MultiIndex DataFrame to_csv() ignores date_format #7791

Poquaruse · 2014-07-18T16:42:38Z

Hi all,

I'm running pandas 0.14.1:

INSTALLED VERSIONS

commit: None
python: 3.4.1.final.0
python-bits: 64
OS: Windows
OS-release: 8
machine: AMD64
processor: Intel64 Family 6 Model 58 Stepping 9, GenuineIntel
byteorder: little
LC_ALL: None
LANG: DE

pandas: 0.14.1
nose: 1.3.3
Cython: 0.20.1
numpy: 1.8.1
scipy: 0.14.0
statsmodels: None
IPython: 2.1.0
sphinx: 1.2.2
patsy: 0.2.1
scikits.timeseries: None
dateutil: 2.1
pytz: 2014.4
bottleneck: None
tables: 3.1.1
numexpr: 2.3.1
matplotlib: 1.3.1
openpyxl: 1.8.5
xlrd: 0.9.3
xlwt: None
xlsxwriter: 0.5.5
lxml: 3.3.5
bs4: 4.3.1
html5lib: None
httplib2: None
apiclient: None
rpy2: None
sqlalchemy: 0.9.4
pymysql: None
psycopg2: None

I'm experiencing a bug which might be related to #7622

How to reproduce the bug:
At first, a new DataFrame is created

dt_rng = pd.date_range(start='2014-01-01 00:00', periods = 1000, freq='1s')
df = pd.DataFrame({'a':np.random.randn(1000), 'b': np.random.randn(1000)},index = dt_rng)
df['b'] = df['b'].round()

Then, this DataFrame is exported as csv with a custom date_format:

df.to_csv(date_format='%Y demo')

This does work: ',a,b\n2014 demo,-0.5582228932333034,1.0\n2014 demo,[...]'

Now, the other scenario. Same DataFrame but a groupby('b') and a resample:

df.groupby(df['b']).resample('1min').to_csv(date_format='%y demo')

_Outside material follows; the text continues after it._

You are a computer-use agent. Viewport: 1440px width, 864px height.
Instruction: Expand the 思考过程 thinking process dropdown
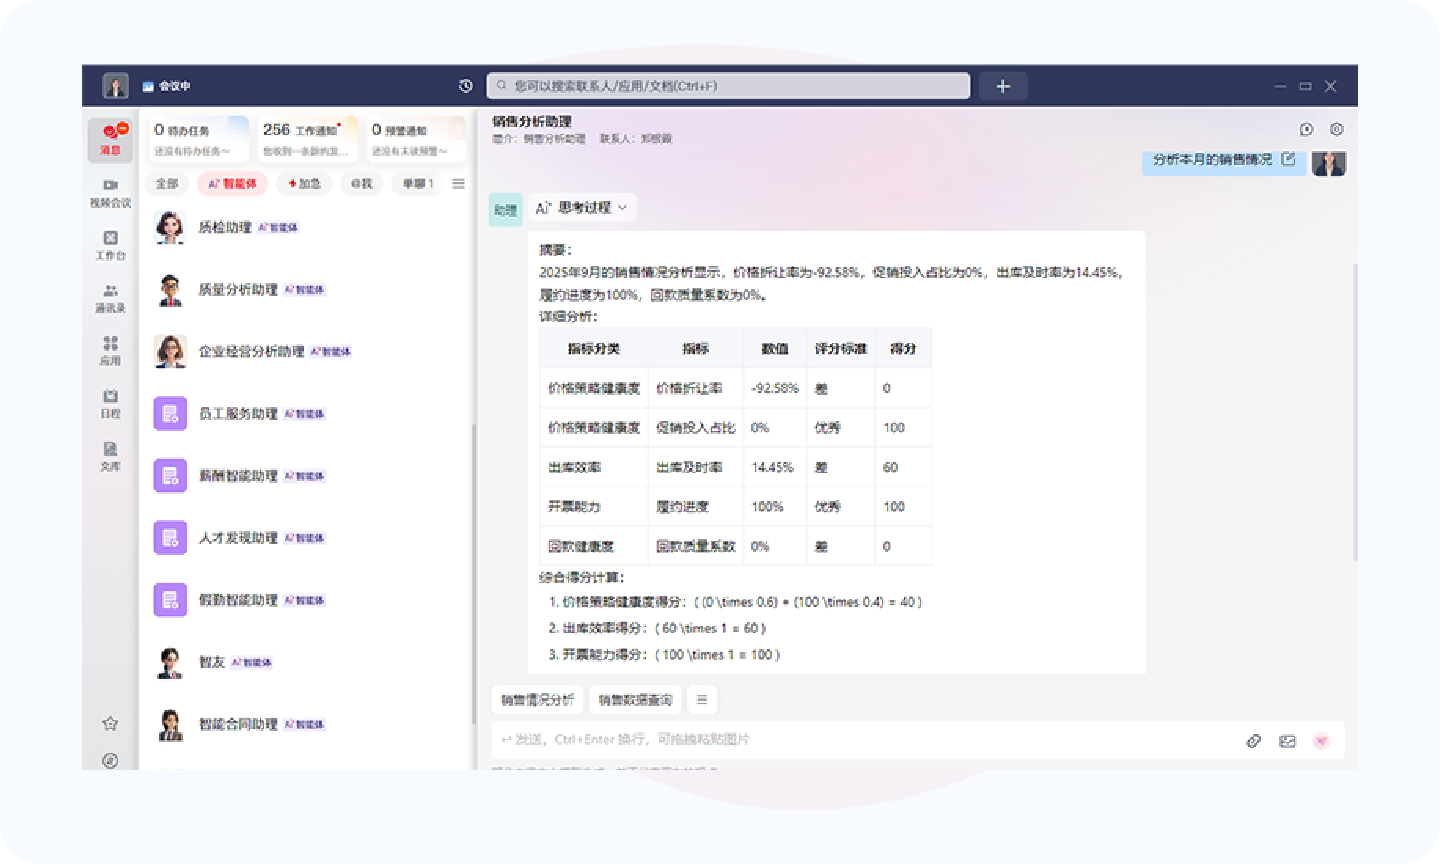click(582, 208)
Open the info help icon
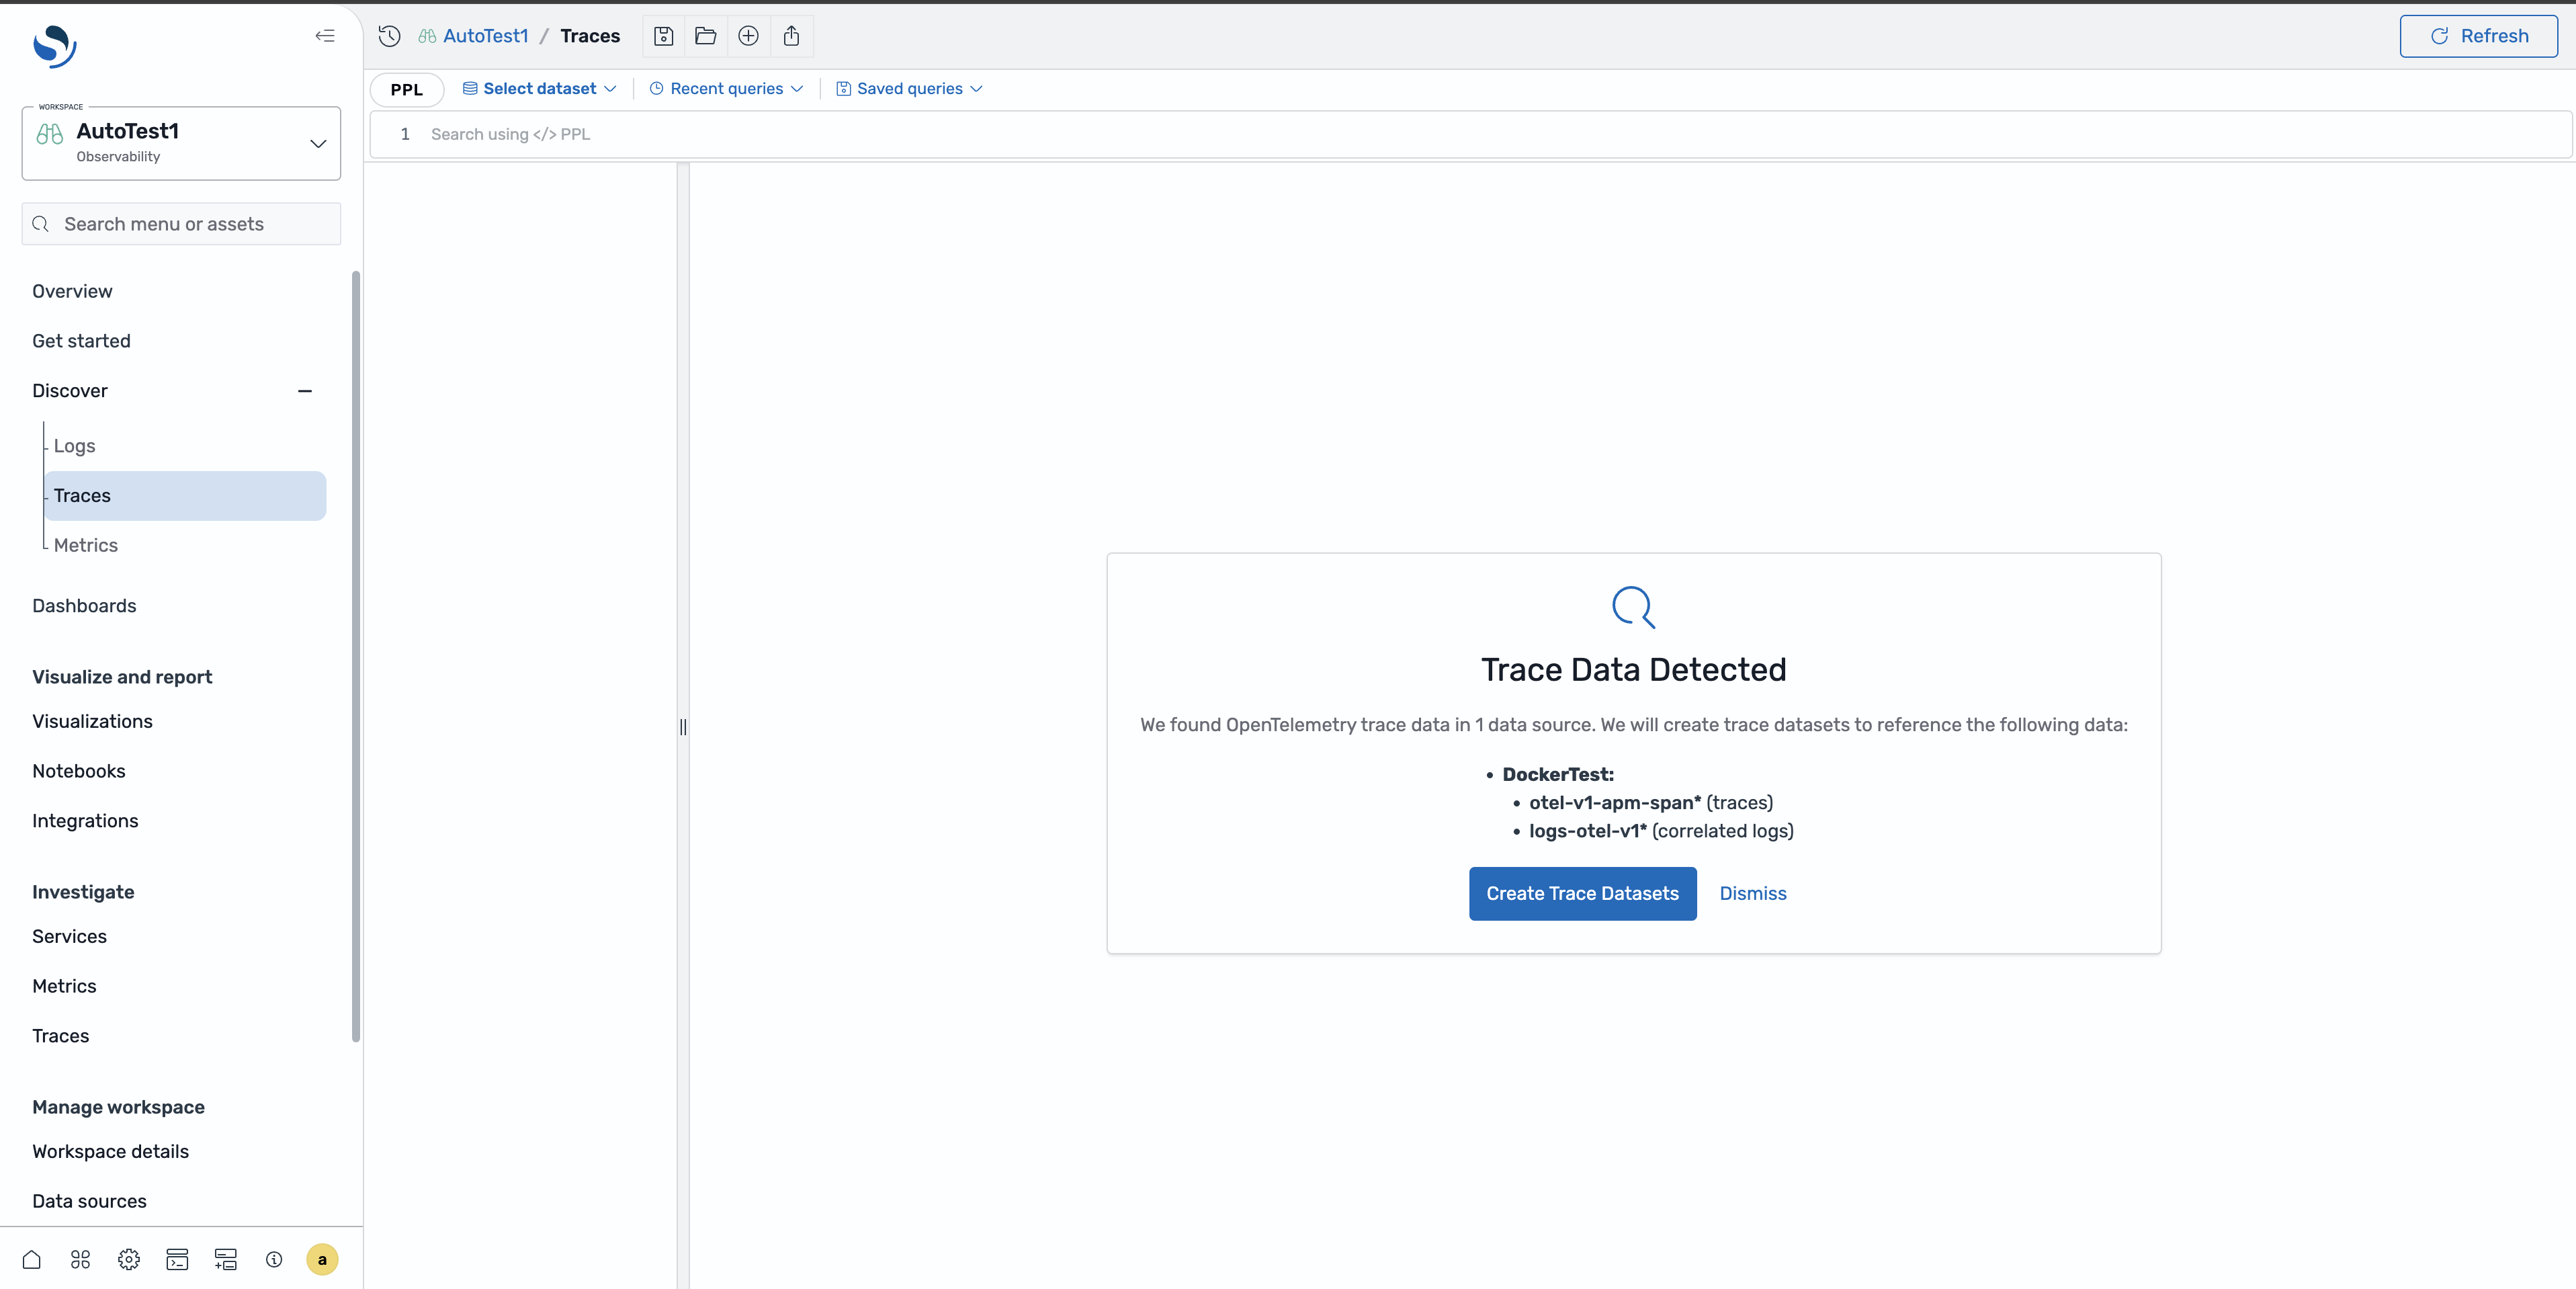Screen dimensions: 2576x1289 pyautogui.click(x=273, y=1260)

Here, the custom date_format is not used:
'b,,a\n-4.0,2014-01-01 00:12:00,1.571130069273494[...]'

Thanks and best regards

The text was updated successfully, but these errors were encountered:

jreback · 2014-07-18T17:33:49Z

use the format below for grouping (this is new in 0.14.0), as its more flexible (e.g. the resample could be on a column).
this is a bug, but I think for another reason, the index is not being constructured 100% correctly, xref BUG: multi-index with one level with a tz buggy #7793

In [5]: df.groupby(['b',pd.Grouper(freq='1h')]).mean()
Out[5]: 
                      a
b                      
-4 2014-01-01  0.236842
-3 2014-01-01 -0.196441
-2 2014-01-01  0.084048
-1 2014-01-01 -0.079776
 0 2014-01-01  0.059750
 1 2014-01-01 -0.010162
 2 2014-01-01 -0.124559
 3 2014-01-01 -0.009600

In [6]: df.groupby(['b',pd.Grouper(freq='1h')]).mean().to_csv('test.csv',mode='w',date_format='%Y')

In [7]: !cat test.csv
b,,a
-4.0,2014-01-01 00:00:00,0.23684162290873984
-3.0,2014-01-01 00:00:00,-0.1964410632489068
-2.0,2014-01-01 00:00:00,0.08404773044520912
-1.0,2014-01-01 00:00:00,-0.07977596435616328
0.0,2014-01-01 00:00:00,0.05975025407287002
1.0,2014-01-01 00:00:00,-0.010162014106808491
2.0,2014-01-01 00:00:00,-0.1245593183893703
3.0,2014-01-01 00:00:00,-0.00959968236480397

Poquaruse · 2014-07-19T07:34:35Z

Thanks! :-)

jreback · 2014-07-19T13:43:35Z

ok, since #7746 fix was just merged, this is a separate issue.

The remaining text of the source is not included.